`Conv` is 2x slow than pytorch `Conv` on cpu


using BenchmarkTools

using Flux
conv = Conv((7,7), 3 => 64; stride=2, pad=3)
dummy = randn(Float32, 224, 224, 3, 2);
conv(dummy)  # ignore compile time
@benchmark conv(dummy) 
  memory estimate:  19.29 MiB
  allocs estimate:  60
  minimum time:     22.996 ms (0.00% GC)
  median time:      25.009 ms (0.00% GC)
  mean time:        30.242 ms (17.79% GC)
  maximum time:     66.116 ms (62.37% GC)
  samples:          165
  evals/sample:     1

using PyCall
const torch = pyimport_conda("torch", "torch")
const nn = pyimport("torch.nn")
dummy_py = torch.randn(2, 3, 224, 224);
conv1_py = nn.Conv2d(3, 64, kernel_size=7, stride=2, padding=3, bias=true)
@benchmark conv1_py(dummy_py)  

  memory estimate:  160 bytes
  allocs estimate:  4
  minimum time:     8.824 ms (0.00% GC)
  median time:      9.436 ms (0.00% GC)
  mean time:        10.463 ms (0.00% GC)
  maximum time:     19.719 ms (0.00% GC)
  samples:          478
  evals/sample:     1

Is the result expected, or a benchmark/implementation mistake? This is the first layer of ResNet18 (with extra bias), the full network implementation gets similar results.

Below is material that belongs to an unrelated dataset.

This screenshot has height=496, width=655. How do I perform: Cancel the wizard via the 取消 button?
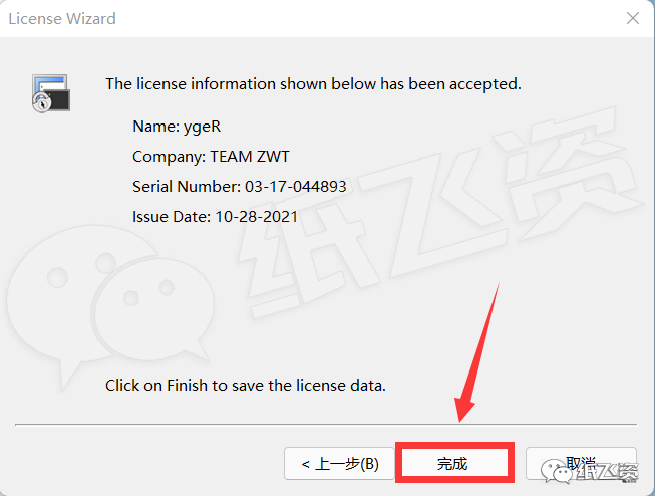pyautogui.click(x=581, y=463)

Something is fishy with that benchmark, how can pytorch not allocate more than 160 bytes when the output array is much larger than that?

1 Like

:sweat_smile: Sadly I didn’t even detect it before posting. But just @time also gives similar results, so I guess that the 2x gap itself could exist.

This is probably not responsible for the entire 2x speed difference, but I have noticed Flux.Conv layers are not type-stable, which I guess would reduce performance. Opened a github issue here and a thread here.

Because of the lack of response I am unsure whether this type-instability is actually a big deal though, I am quite new to Julia.

1 Like

Could one reason be that PyTorch uses the CUDNN function which also adds bias and activation while Flux only does the convolution with CUDNN and relies on generic implementations for adding bias performing activation?

1 Like

Bias calculation could make a difference, but the benchmark uses the identity function activation so I think it would be compiled away and have zero overhead, no?

Hmm, I just saw that the benchmark does not even use the GPU, so there is no CUDNN involved. Sorry for the noise.

Could it be an MKL vs OpenBLAS thing then?